Security software applications have traditionally been built around monitoring through close-circuit television (CCTV) and related software that integrates cameras to observe and detect potential security threats. The use of GIS, however, allows greater enhancements not just to monitoring but also planning and forecasting potential security threats, both from physical and cyber threats.
The field of Physical Security Information Management has seen large growth in the last two decades as security interests have increased. Software responses have included many companies creating platforms that work to integrate various sources of data, including CCTV, life critical systems, radar, sensor, and GPS data from field sites. Platforms such as CNL is one example of how industry has adjusted to the need of integrating multiple data feeds where also software facilitates automated alerts and detection of potential threats, such as encroachment of a secured area, through analytics that look at motion and potential intent.[1]
Proactive Security Measures and GIS
One focus area is to also improve security before incidents happen. This can be done through applications that integrate potential user data from, for example, exit points and pathways, which include how mobile people are, that then allow customized information to be provided to enable escape from buildings or areas in cases when an event occurs.
In the CE4Blind project, a GIS was created that allowed users to provide data, through their smart phones, which integrate into a hierarchical layering system with other data that feeds and customises appropriate data for the person (e.g., a disabled person) so that they are aware of exit points that best suit their needs in cases of emergency.[2]
Walkability and Safety
While growth in improving site and multi-site security has led to increased use of GIS with more traditional security monitoring and analysis, other forms of security assess wider regions as a whole. For instance, in the Greater Manchester area, improving walkability was an objective in one project. However, some areas where residents are encouraged to walk more also attract high crime. Using a Geographic Information Systems for Participation approach, that integrates viewpoints and perceptions of individuals in the study area, better walking routes that factor community health and safety together were developed. The intent was also to help facilitate economic growth by making areas more attractive for people to walk to, effectively helping to revive the community.[3]
Urban Security
Software has also looked at urban security in large cities. Integrating different security data with other information, such as traffic, residential data, and building data has led to the creation of platforms such as XEarth, which provides 3D visualization technology of live data patterns to aid in areas of security and other planning.

● ● ● ● ●

INSTRUCTIONS:
1 > Summarize the passage on GIS in security in two sentences.
2 > According to the passage on GIS in security, what does the XEarth platform provide?
3 > Reproduce word for word the part of the passage on GIS in security that begins at the words "Security software applications" and stops after the words "and cyber threats.".

RECORD EXCERPTS:
● ● ● ● ●

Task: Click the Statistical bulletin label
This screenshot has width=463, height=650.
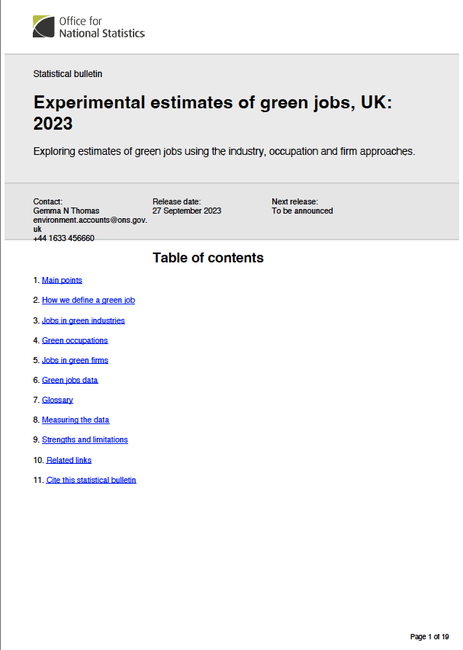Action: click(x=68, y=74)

● ● ● ● ●

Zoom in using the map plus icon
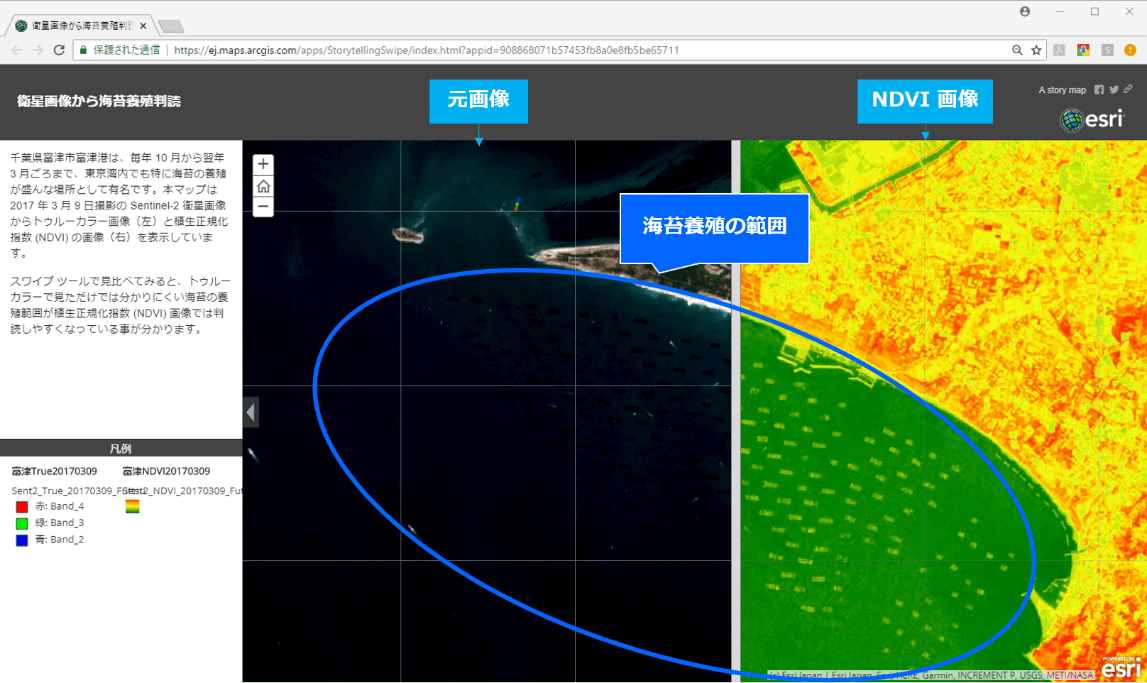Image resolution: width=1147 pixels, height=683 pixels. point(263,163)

● ● ● ● ●

ANSWERS PER TASK:
1 > Security software has traditionally centered on CCTV monitoring, but GIS extends it to planning and forecasting both physical and cyber threats, and platforms now integrate many data sources with automated alerts and threat detection. GIS is also used proactively, as in the CE4Blind project that shows users the exit points that best suit their needs in emergencies, as well as for walkability and safety across the Greater Manchester area and for urban security through platforms such as XEarth.

2 > XEarth provides 3D visualization technology of live data patterns to aid in areas of security and other planning.

3 >
Security software applications have traditionally been built around monitoring through close-circuit television (CCTV) and related software that integrates cameras to observe and detect potential security threats. The use of GIS, however, allows greater enhancements not just to monitoring but also planning and forecasting potential security threats, both from physical and cyber threats.